Rabu, 26 November 2008

Klangenan Ki Hadjar Dewantara

Rumah Ki Hadjar pun Dimuseumkan 

foto: pitogoestin

BANGUNAN rumah nan asri itu berada satu komplek Yayasan Persatuan Taman Siswa di Jalan Taman Siswa Kota Yogyakarta. Siapapun bisa langsung menjumpainya saat masuk lewat gerbang utara, karena rumah mungil itu berada di sisi utara. Semua daun pintu dan jendela yang memanjang – arsitektur khas ala Belanda – itu dibiarkan terbuka. Seolah-olah senantiasa siap menerima persinggahan siapapun yang datang ke sana. Hanya sesekali daun pintu bagian selatan terhempas karena dorongan angin yang terkadang bertiup cukup kencang. Namun tiada tanda-tanda kehidupan di dalam rumah maupun seputaran teras yang diteduhkan dedaunan dari dua pohon kembang kamboja di halaman yang sudah dimakan usia. Setua rumah mungil peninggalan Bapak Pendidikan Nasional Ki Hadjar Dewantara yang telah beralih fungsi menjadi museum. 
“Biar nggak lembab, makanya diangin-anginkan,” kata Sri Muryani (44), salah satu pengelola perpustakaan dan Museum “Dewantara Kirti Griya (rumah yang berisi hasil kerja Ki Hadjar Dewantara)” saat ditemui Tempo, Rabu (26/11/2008) lalu, mengomentari daun-daun jendela dan pintu yang dibiarkan dibuka. 

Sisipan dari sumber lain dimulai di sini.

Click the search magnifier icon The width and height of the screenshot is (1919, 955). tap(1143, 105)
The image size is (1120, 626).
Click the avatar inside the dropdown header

Begitulah cara murah dan praktis yang dilakukannya. Mengingat biaya perawatan atas barang-barang koleksi di dalam museum tiadalah sedikit. Sebuah persoalan klise yang hampir dialami semua museum di Indonesia. 
“Untuk biaya perawatan barang-barang koleksi saja butuh sekitar Rp 50-an juta,” kata Muryani. Padahal, jika hanya mengandalkan tiket masuk dari pengunjung saban tahunnya, tiada cukup. Sebutlah. Biaya masuk bagi pelajar Rp 1.000, mahasiswa atau umum sejumlah Rp 2.000, dan bagi wisatawan mancanegara sebesar Rp 5.000 yang semuanya per kepala. Itu pun tak setiap hari ada pengunjung yang datang. Biasanya pada hari libur sekolah. Pengunjung kebanyakan pun para pelajar dari sekolah-sekolah di luar Yogyakarta. Sedangkan berdasarkan data yang dimilikinya, pada 2006 ada 3.758 orang pengunjung, pada 2007 ada 4.768 orang, dan pada 2008 meningkat menjadi 5.046 orang.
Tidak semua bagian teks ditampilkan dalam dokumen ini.